ProstaGenix has also claimed endorsements from other well-known figures, including former NFL quarterback Joe Montana and astronaut Buzz Aldrin. But it is King's estate that has now taken the company to court, alleging a pattern of conduct that went beyond a simple oversight or slow website update.

The estate is not asking for a quiet correction. It is seeking a jury trial, a share of ProstaGenix's profits, $750 for every unauthorized use of King's image, and a permanent injunction. That injunction would bar the defendants from using "Larry King's name, voice, photograph, image or likeness" going forward.

A settlement that settled nothing

The core issue here is not complicated. A man's estate struck a deal. The deal had a dollar figure, $110,000, and a deadline, July 14, 2025. If the allegations hold up, the company took the settlement's benefits and ignored its obligations.

Settlements exist because they are cheaper and faster than litigation. They work only when both sides honor the terms. When one party treats a signed agreement as a suggestion, the entire mechanism breaks down. And the aggrieved party is forced back into court, spending more time and money to enforce a deal that was supposed to avoid exactly that.

ProstaGenix did not immediately respond to a request for comment.

What remains unclear

Several details are still missing from the public record. The specific court where the suit was filed has not been identified. The individual owners of Verified Nutrition named as defendants have not been publicly disclosed. The exact number of alleged unauthorized uses, each one potentially carrying a $750 penalty, is also unknown. And no direct link to the complaint or the original settlement document has surfaced.

Those gaps matter. The scope of the alleged violations will determine whether this case amounts to a modest cleanup or a significant financial reckoning for the supplement maker.

Celebrity likeness and the law

California has long recognized the right of individuals, and their estates, to control the commercial use of their name and image. That right does not expire at death. It passes to heirs. Companies that ignore it face real legal exposure, especially when the unauthorized use is tied directly to product sales on major retail platforms like Amazon and Walmart.

King spent decades as one of the most recognizable faces in American broadcasting. His name still carries weight. That weight has commercial value, value that belongs to his estate, not to a supplement company that failed to scrub its marketing materials on time.

The timeline laid out in the suit is damning in its simplicity. February 2017: partnership begins. January 2021: King dies. After January 2021: ads continue. July 2025: settlement reached, deadline set. After July 14, 2025: King's name and image still appear on the company's own websites and on retail giants.

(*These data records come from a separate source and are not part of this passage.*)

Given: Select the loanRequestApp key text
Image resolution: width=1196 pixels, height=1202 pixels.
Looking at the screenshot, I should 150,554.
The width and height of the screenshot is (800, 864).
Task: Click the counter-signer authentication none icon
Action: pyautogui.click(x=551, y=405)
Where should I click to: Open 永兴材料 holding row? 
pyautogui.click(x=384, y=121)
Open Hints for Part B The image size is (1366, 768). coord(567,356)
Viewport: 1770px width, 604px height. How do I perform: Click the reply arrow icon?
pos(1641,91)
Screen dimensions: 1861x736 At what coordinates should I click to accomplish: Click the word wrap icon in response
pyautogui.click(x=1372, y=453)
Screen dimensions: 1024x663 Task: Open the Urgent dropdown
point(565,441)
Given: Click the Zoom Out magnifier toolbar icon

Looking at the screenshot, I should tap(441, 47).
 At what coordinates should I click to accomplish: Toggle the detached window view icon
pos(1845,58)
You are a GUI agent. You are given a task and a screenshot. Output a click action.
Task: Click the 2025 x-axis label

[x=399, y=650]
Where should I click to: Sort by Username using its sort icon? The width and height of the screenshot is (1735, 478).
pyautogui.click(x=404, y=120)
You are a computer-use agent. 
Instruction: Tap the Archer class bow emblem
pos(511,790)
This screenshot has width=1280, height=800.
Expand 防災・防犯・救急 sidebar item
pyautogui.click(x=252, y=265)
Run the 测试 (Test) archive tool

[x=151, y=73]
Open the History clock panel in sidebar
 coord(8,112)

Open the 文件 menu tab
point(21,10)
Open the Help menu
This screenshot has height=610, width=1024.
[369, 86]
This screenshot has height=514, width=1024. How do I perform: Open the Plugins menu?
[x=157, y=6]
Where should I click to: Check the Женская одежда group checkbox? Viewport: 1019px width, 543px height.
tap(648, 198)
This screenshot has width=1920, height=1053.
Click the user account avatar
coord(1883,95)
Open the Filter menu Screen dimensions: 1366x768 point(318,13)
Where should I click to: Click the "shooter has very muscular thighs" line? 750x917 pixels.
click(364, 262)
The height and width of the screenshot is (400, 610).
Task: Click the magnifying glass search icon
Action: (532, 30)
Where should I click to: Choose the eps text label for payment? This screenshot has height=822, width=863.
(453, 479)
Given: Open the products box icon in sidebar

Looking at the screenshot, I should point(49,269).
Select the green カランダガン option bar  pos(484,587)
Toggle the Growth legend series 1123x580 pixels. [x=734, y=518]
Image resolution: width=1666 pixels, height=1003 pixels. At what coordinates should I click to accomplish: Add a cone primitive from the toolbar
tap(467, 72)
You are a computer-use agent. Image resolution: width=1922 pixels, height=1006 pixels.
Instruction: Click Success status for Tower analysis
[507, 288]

Every step in that sequence gave Verified Nutrition another chance to do the right thing. If the estate's account is accurate, the company passed on every one of them.

What the estate wants

The demands are specific. A jury trial. Disgorgement of profits tied to the unauthorized use. A per-use penalty of $750. And a permanent court order barring any future use of King's name, voice, photograph, image, or likeness by the defendants.

That last item, the injunction, is telling. It signals that the estate does not trust a second agreement to do what the first one failed to accomplish. When you have to ask a judge to make someone stop doing what they already promised to stop doing, trust is gone.

Contracts and settlements are supposed to mean something. If a company can sign a deal, cash the certainty it provides, and then ignore the terms, the agreement is just a piece of paper. Larry King's estate is now asking a court to remind Verified Nutrition that paper with a signature on it still carries weight, even when the man whose face sold the product is no longer around to enforce it himself.